Error: Get Sizes of Pairwise Intersection between Sorted Sets Very Efficiently

I pray that someone can give an answer/some suggestion. All suggestions are welcomed. I start writing c since last week, when python libraries are too slow.

How to do the following very fast without using too much memory on a single cpu?

Input

ar_element is a 1D array of the elements of all the sets, arranged as [ elements of 0th set, elemenst of 1st set, ..., elements of num_set - 1th set ]. Elements within each set is already sorted from small to large.
ar_elemptr[i] is the index of the 1st element of the ith set in the ar_element array.

The input is similar to a matrix in compressed sparse row matrix format.

Output

ar_setsize is the size of all pairwise intersection between the sets. This array has (num_set)*(num_set - 1)/2 elements. It can be in following form: [ size of intersection between 1st set and 0th set, [that bween 2nd and 0th set] [that between 2nd and 1st set], etc].

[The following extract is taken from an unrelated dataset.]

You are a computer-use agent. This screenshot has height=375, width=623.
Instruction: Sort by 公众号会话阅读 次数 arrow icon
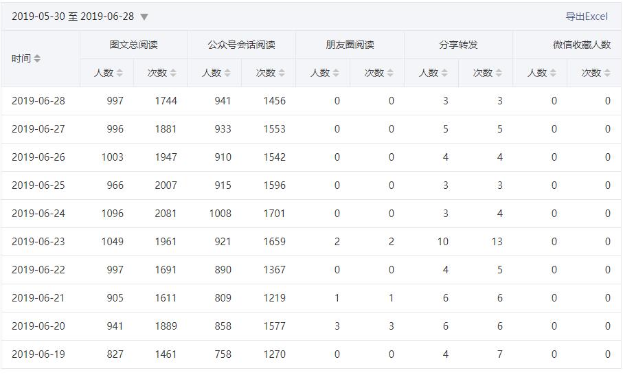[x=282, y=73]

I will multi-thread later, but that is another question for SO. I heard that the cpu can run multiple instructions at the same time, but I don't now how to take advantage of that.

Thank you for your help.

The benchmark code is at here. I can't post it on stackoverflow because it is a bit too long for a SO post.

Adding your implementation is easy. Just follow the format at the main function, which is at the end of the whole program. Feel free to ask any question about it.

gcc can compile it with gcc -O3 set_intersection.c icc (intel c compiler) can compile it with icc set_intersection.c -lrt When posting the timing it produces, please also state the compiler option you used. Sometimes it can mean 2 times speed difference.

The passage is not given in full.